Work instruction:
Only one stretch of the records below is wanted: the lines from the one holding "Task: Click checkmark" through the one holding "Task: Open the 37 captures link". Return it exactly, both ends included.

[Collected data entries]

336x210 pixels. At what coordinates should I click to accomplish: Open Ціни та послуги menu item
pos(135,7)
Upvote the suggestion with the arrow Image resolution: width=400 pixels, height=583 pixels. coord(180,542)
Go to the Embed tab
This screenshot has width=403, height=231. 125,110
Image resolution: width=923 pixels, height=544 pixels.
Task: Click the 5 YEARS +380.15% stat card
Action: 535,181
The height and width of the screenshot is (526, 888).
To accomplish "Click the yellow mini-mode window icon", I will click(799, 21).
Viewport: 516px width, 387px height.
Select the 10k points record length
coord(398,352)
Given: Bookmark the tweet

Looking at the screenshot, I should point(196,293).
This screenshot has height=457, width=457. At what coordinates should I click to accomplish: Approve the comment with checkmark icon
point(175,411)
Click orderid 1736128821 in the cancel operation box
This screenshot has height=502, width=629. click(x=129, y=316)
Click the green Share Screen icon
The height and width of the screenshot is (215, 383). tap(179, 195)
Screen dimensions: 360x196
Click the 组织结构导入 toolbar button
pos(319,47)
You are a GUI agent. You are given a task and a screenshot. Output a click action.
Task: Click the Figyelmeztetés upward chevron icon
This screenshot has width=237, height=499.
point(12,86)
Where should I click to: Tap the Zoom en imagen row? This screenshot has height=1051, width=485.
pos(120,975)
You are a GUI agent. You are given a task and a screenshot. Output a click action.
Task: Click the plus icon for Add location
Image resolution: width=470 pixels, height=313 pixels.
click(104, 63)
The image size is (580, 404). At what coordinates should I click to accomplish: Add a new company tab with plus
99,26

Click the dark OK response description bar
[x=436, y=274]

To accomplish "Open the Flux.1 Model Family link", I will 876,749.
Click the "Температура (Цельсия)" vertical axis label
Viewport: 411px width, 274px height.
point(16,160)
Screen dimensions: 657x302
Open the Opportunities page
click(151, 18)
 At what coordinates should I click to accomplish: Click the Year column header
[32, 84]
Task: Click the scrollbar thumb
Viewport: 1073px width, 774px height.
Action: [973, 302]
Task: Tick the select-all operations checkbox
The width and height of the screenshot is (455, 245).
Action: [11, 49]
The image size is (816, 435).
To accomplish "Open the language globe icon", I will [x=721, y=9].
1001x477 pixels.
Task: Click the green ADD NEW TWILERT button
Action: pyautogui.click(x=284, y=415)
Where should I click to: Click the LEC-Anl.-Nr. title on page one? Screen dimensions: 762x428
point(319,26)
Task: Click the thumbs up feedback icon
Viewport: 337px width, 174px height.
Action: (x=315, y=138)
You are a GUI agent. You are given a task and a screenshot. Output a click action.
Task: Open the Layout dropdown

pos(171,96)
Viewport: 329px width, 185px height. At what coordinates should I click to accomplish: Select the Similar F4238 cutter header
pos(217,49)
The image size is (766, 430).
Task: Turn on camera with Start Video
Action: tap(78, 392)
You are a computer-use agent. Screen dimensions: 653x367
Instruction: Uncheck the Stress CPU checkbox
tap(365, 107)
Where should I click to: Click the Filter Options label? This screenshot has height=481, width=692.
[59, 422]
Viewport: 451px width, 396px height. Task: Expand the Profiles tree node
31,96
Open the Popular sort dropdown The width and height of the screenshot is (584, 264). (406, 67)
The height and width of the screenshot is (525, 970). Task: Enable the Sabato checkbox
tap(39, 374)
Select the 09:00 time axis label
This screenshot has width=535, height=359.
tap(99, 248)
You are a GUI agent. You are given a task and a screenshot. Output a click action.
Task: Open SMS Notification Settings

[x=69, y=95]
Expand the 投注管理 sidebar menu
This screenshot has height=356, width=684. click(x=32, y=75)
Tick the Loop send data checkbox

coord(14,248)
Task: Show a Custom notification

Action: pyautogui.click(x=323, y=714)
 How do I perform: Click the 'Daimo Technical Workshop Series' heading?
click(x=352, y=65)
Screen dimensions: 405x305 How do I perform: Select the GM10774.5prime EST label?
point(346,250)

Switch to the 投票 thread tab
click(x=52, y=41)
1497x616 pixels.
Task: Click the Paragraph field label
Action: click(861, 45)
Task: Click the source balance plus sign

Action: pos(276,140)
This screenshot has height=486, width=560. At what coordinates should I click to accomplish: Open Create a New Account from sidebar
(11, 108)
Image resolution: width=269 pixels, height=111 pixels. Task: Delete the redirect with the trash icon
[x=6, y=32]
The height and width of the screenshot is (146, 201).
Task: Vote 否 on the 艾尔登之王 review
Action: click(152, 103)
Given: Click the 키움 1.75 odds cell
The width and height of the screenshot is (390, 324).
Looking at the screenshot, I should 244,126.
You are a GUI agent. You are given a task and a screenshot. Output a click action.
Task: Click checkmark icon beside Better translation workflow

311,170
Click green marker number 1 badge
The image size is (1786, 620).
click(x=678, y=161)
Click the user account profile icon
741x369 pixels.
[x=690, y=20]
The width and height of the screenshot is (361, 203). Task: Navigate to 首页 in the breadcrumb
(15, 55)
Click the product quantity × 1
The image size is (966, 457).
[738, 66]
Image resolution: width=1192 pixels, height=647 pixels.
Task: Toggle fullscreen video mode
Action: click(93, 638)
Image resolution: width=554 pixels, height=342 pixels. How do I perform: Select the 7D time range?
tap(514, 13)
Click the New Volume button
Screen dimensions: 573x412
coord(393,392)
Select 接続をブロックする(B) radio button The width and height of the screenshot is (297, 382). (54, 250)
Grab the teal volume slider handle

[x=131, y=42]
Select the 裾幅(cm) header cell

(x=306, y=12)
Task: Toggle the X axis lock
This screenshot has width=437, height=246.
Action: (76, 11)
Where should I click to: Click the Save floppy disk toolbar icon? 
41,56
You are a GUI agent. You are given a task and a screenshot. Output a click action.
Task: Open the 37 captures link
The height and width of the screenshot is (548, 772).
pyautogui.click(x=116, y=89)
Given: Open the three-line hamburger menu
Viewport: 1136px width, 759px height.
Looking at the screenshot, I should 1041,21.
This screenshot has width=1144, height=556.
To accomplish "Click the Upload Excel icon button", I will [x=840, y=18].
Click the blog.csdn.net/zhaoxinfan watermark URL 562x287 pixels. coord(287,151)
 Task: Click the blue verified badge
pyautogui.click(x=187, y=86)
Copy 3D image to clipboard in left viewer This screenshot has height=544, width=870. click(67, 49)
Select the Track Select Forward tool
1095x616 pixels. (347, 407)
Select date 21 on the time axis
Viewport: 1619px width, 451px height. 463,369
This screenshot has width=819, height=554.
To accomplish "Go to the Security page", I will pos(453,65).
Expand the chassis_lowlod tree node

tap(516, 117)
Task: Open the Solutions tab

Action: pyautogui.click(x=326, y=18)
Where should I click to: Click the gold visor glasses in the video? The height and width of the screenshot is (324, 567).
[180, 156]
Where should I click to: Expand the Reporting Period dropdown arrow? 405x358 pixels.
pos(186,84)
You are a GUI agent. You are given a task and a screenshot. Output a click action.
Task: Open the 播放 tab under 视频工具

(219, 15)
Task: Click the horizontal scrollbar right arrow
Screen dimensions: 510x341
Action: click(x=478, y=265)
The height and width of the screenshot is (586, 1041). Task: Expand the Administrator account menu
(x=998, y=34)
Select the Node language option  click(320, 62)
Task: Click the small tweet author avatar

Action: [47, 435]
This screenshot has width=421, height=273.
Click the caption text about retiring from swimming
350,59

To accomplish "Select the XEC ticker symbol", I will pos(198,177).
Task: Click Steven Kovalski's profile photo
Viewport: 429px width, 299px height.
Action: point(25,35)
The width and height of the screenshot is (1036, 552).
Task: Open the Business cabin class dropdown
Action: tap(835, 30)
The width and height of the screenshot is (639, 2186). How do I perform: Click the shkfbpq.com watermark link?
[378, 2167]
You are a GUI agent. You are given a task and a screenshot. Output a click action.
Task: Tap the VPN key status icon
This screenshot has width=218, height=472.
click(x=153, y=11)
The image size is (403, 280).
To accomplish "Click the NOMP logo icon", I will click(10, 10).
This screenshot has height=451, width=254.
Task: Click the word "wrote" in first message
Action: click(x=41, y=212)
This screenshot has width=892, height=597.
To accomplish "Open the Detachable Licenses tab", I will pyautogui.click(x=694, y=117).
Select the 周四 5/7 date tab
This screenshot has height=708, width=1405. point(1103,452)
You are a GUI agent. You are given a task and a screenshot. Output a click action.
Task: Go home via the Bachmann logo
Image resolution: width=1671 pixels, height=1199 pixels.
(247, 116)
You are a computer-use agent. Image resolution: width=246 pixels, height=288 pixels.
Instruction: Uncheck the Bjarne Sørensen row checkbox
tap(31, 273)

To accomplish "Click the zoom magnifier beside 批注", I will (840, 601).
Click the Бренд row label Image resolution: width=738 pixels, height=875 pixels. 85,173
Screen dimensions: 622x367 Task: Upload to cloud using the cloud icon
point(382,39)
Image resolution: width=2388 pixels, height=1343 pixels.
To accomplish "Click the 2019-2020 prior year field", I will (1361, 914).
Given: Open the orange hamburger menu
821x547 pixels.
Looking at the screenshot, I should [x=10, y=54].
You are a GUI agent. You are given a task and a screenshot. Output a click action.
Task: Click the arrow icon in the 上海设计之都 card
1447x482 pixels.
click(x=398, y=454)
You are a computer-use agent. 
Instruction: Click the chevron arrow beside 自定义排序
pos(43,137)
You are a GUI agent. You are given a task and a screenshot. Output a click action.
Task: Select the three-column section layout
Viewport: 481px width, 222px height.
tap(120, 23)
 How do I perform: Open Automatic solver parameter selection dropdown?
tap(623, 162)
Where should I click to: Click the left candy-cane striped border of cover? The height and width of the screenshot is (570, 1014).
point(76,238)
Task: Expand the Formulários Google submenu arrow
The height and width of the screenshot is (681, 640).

Response to the exercise:
Task: Click checkmark icon beside Better translation workflow

311,170
Click green marker number 1 badge
The image size is (1786, 620).
click(x=678, y=161)
Click the user account profile icon
741x369 pixels.
[x=690, y=20]
The width and height of the screenshot is (361, 203). Task: Navigate to 首页 in the breadcrumb
(15, 55)
Click the product quantity × 1
The image size is (966, 457).
[738, 66]
Image resolution: width=1192 pixels, height=647 pixels.
Task: Toggle fullscreen video mode
Action: click(93, 638)
Image resolution: width=554 pixels, height=342 pixels. How do I perform: Select the 7D time range?
tap(514, 13)
Click the New Volume button
Screen dimensions: 573x412
coord(393,392)
Select 接続をブロックする(B) radio button The width and height of the screenshot is (297, 382). (54, 250)
Grab the teal volume slider handle

[x=131, y=42]
Select the 裾幅(cm) header cell

(x=306, y=12)
Task: Toggle the X axis lock
This screenshot has width=437, height=246.
Action: (76, 11)
Where should I click to: Click the Save floppy disk toolbar icon? 
41,56
You are a GUI agent. You are given a task and a screenshot. Output a click action.
Task: Open the 37 captures link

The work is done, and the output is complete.